As poker players we strive to maximize our earn at the game. We develop and refine a diverse array of skills, striving to win perhaps one big per hour. Accordingly, if someone were to approach you with an idea which could save you, say, one quarter of a big bet per hour, would you not listen with interest?

Yet there is an obvious idea which can save you much more. strangely, few serious players take much interest in it, but to ignore it can cost you your entire hourly rate. Educated readers might guess that I am referring to game selection, for it is an idea to which similar comments could apply. But the idea I wish to address is even more fundamental. It is game preservation. By game preservation, I mean acting to insure that your regular game (or games) thrives and does not dissolve, with the players no longer coming to the same cardroom for the same game on a regular basis. After all, without a game to play in you will have no opportunity to earn any hourly rate. It is therefore to your benefit to consider well what factors account for a game’s ongoing health or, on the other hand, its demise.

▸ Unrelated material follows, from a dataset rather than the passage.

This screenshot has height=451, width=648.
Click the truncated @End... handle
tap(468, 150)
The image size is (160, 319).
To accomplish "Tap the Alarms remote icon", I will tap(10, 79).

If you live in an area with as much poker as Los Angeles, and have no interest in games above about the $30-$60 level, you may have little need to worry about losing your game. There are always other games or casinos to chose from, and a constant stream of players to populate them. Anywhere else, however, the loss of a game above the small limits can be a real problem. Even Las Vegas is not immune. In about 1996 Binion’s Horseshoe lost its $20 – $40 holdem game, a game they had spread for years. Though Vegas has a couple of other options for $20-$40 players, this news gives one pause. It shows that even a well established game in a cardroom which should have no shortage of new and regular players, can die out.

Moreover, when it comes to the higher limits, even Los Angeles is not immune to losing games. In the San Diego area I have seen numerous middle limit games come and go. Some of these games were successfully spread in busy cardrooms for several years running. They appeared to be thriving. Then, sometimes gradually, sometimes suddenly, they died. For example, some years ago I took a break of about four months from poker. At the end of the break I returned to the cardroom which spread my regular game (then $10- $20 with a “kill” or sometimes $15-$30). This game had survived for several years. I was thus dismayed to learn that it had dissolved during my absence. Impacted by the marketing, comps, and the reduced drop (the method of collection used instead of a rake in San Diego) offered by a larger casino, this cardroom saw an important piece of its business simply disappear.

This was especially disturbing as I had become accustomed to playing in this, one of the few nonsmoking cardrooms in California at that time. Now I was forced to return to the smoke in order to keep playing. Thankfully, the game was revived two months later at the $15-$30 level, later changed to $20 –$40, and survives at the time of this writing. Needless to say, even such a temporary loss of a game is bad for both players and the house. The players lose their game which, for some, threatens their livelihood. The house sustains damage to its income which is even worse than it appears. If the cardroom manages to revive the game, they may find that some former players are reluctant to return, having found other games, quit playing, or developed resentment that the poker game they had counted on simply evaporated. So the house may have to work with a thinly populated, sporadically active game, and a need to rebuild a shrunken player base. One factor which may be involved in the loss of a game is the simple flow of money from the weaker players to the stronger players.

If there are too few players, or the weaker players are under-financed, the game’s health can suffer. This is largely out of the control of the players or the house, but there are a number of other phenomena which affect the health of a game over which those involved do have some control. Some are small things, others are more profound, but they all add up in contributing to the health or demise of a game. The dissolution of my game prompted me to examine some of these phenomena.